Let’s add just one more, the idea that you might also have a voice tagging system, so the assistant can figure out who is speaking. This can become a type of authentication (security conscious folks, I can feel it too, there has to be another factor or at least an anti-voice gen layer, let’s ignore that for the moment). Ok let’s add even more!

Speaker diarization exists, and Apple has for years been able to lock a device’s Siri commands to the owner. Combine the two, and support multiple users, and suddenly one system can provide bespoke interactions with a household or a corporation.

You might also use contexts to generate context. So identifying a speaker may cause a query to run through personal calendars, emails, notes. In a properly large window, you can pull them all at once. What if you asked a personal AI to schedule a meeting for Tuesday? What if not only did it tell you you were full-up, it intelligently replied with a re-negotiation of holding it on Thursday instead, when yours and the other people’s timing align better.

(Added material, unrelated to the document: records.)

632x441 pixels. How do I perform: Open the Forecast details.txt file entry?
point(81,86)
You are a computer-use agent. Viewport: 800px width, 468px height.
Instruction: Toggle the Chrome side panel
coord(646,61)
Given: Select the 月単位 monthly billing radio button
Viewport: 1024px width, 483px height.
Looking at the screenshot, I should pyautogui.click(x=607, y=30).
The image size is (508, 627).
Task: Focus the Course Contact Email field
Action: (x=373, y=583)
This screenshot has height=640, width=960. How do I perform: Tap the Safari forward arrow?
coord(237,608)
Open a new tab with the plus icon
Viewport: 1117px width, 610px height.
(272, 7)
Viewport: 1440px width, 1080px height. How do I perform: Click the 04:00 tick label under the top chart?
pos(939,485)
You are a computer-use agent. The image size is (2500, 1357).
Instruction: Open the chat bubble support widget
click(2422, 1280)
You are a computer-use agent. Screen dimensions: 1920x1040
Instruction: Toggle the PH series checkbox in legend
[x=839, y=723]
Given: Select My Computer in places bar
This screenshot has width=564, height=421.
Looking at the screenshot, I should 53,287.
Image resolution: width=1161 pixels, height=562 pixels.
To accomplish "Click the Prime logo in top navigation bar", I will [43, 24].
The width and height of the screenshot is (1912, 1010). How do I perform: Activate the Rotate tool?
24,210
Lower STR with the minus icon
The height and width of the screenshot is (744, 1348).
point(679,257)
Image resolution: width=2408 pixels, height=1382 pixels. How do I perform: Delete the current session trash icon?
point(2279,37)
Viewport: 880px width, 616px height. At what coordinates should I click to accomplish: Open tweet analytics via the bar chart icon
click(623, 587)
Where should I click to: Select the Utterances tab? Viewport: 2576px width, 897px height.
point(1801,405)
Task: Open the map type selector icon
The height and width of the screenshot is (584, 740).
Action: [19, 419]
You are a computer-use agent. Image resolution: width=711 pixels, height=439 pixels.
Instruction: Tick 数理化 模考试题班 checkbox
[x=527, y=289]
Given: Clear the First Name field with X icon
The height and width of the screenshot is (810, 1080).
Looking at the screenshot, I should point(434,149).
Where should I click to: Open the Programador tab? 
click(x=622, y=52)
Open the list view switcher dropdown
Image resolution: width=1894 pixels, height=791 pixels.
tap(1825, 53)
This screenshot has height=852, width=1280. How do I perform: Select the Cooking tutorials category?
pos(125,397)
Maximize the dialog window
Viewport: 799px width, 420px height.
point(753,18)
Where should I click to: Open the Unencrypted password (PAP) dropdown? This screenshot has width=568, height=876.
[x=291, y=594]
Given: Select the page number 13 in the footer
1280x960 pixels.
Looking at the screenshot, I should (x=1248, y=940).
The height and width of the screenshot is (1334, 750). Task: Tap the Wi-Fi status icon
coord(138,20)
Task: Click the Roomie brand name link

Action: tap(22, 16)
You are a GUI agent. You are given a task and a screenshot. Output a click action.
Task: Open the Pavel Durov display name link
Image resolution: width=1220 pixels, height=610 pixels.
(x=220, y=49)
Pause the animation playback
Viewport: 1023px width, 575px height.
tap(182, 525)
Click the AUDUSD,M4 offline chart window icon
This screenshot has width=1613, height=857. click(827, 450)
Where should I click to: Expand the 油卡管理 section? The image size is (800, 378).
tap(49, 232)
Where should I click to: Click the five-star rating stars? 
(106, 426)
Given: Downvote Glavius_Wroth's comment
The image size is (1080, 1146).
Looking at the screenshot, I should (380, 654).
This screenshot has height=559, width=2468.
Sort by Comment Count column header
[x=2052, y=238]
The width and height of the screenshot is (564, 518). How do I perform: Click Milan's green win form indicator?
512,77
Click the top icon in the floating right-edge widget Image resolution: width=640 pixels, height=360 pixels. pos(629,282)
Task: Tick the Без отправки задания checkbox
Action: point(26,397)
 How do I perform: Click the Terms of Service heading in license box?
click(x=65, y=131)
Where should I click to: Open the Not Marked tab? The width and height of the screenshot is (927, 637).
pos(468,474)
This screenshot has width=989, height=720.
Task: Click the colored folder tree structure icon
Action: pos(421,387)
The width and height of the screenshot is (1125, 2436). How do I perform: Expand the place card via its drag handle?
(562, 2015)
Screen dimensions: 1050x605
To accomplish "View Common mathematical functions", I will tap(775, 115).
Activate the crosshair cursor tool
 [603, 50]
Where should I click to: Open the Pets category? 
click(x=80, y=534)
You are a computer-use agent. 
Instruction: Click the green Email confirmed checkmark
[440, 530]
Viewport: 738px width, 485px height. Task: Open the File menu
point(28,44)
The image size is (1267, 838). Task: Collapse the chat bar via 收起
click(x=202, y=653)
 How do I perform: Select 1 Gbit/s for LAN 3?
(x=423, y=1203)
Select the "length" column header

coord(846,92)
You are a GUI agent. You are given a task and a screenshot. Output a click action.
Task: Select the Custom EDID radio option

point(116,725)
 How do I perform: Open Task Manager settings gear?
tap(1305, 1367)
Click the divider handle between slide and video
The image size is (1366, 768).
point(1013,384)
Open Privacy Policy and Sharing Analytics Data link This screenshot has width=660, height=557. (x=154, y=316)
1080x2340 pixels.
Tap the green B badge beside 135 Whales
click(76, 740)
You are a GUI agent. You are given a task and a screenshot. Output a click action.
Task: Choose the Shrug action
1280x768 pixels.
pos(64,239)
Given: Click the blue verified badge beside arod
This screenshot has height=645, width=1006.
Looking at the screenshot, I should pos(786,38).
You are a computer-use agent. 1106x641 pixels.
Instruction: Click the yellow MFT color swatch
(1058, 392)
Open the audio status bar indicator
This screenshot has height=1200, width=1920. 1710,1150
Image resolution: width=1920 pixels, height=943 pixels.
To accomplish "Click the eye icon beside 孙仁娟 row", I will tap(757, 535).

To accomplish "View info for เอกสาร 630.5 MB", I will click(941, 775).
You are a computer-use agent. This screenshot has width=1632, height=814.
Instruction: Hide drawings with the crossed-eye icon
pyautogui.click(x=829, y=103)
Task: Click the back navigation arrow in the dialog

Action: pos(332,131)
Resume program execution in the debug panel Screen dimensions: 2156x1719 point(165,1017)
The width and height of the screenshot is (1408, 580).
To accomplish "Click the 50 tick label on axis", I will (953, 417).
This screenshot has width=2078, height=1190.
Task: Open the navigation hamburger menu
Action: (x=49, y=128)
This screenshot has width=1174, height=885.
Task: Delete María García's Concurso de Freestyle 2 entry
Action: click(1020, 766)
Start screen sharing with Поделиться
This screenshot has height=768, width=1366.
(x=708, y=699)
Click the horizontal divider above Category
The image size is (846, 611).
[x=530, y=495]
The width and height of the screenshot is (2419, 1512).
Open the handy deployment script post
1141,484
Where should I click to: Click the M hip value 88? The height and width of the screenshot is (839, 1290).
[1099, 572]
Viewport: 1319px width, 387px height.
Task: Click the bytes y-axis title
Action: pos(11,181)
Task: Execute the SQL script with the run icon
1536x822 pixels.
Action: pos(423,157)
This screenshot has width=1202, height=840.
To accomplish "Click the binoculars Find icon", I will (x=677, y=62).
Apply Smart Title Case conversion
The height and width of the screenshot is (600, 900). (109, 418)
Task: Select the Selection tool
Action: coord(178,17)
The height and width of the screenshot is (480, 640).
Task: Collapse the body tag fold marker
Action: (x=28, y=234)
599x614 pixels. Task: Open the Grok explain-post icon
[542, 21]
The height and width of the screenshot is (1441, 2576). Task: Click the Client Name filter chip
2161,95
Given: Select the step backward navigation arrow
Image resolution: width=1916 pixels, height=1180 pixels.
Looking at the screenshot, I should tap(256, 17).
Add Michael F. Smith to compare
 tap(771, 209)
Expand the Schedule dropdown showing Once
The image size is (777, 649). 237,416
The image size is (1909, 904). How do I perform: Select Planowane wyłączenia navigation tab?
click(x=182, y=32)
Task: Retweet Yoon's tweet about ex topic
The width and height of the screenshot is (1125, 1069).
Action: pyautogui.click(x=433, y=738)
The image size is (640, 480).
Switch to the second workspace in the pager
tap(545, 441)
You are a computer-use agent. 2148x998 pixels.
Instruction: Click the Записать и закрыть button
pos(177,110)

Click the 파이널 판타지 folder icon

In this particular it’d be handling contexts:

Current speaker
Current room location (for replying through the correct speaker system)
Current calendar
Calendars for other, involved people

And that’s not even including the idea that it could suggest cancelling a more ancillary meeting on Tuesday, in favor of your new one, based on intuiting priorities from myriad other contexts that make sense if it has data access to emails and enough side data to determine your current pursuits and how you might rank them(this could come from historical meeting recordings that have been parsed into diarized and speaker identified logs).

We can also do sentiment analysis. What if the assistant was able to change it’s wording, maybe it’s a particularly stressful day, so it gingerly mentions the scheduling issue. Or maybe it has a personality analysis, and knows you prefer straight talk regardless, so it’s more frank. Contexts and context windows suddenly become a significant factor in how anthropic an assistant can be.

So thinking about all this, many, if not all parts of it, exist in themselves. I do not mean to make it a small feat. I do want to say, we have all the pieces, it’s just a matter of applying them to each other in intelligent and efficient ways.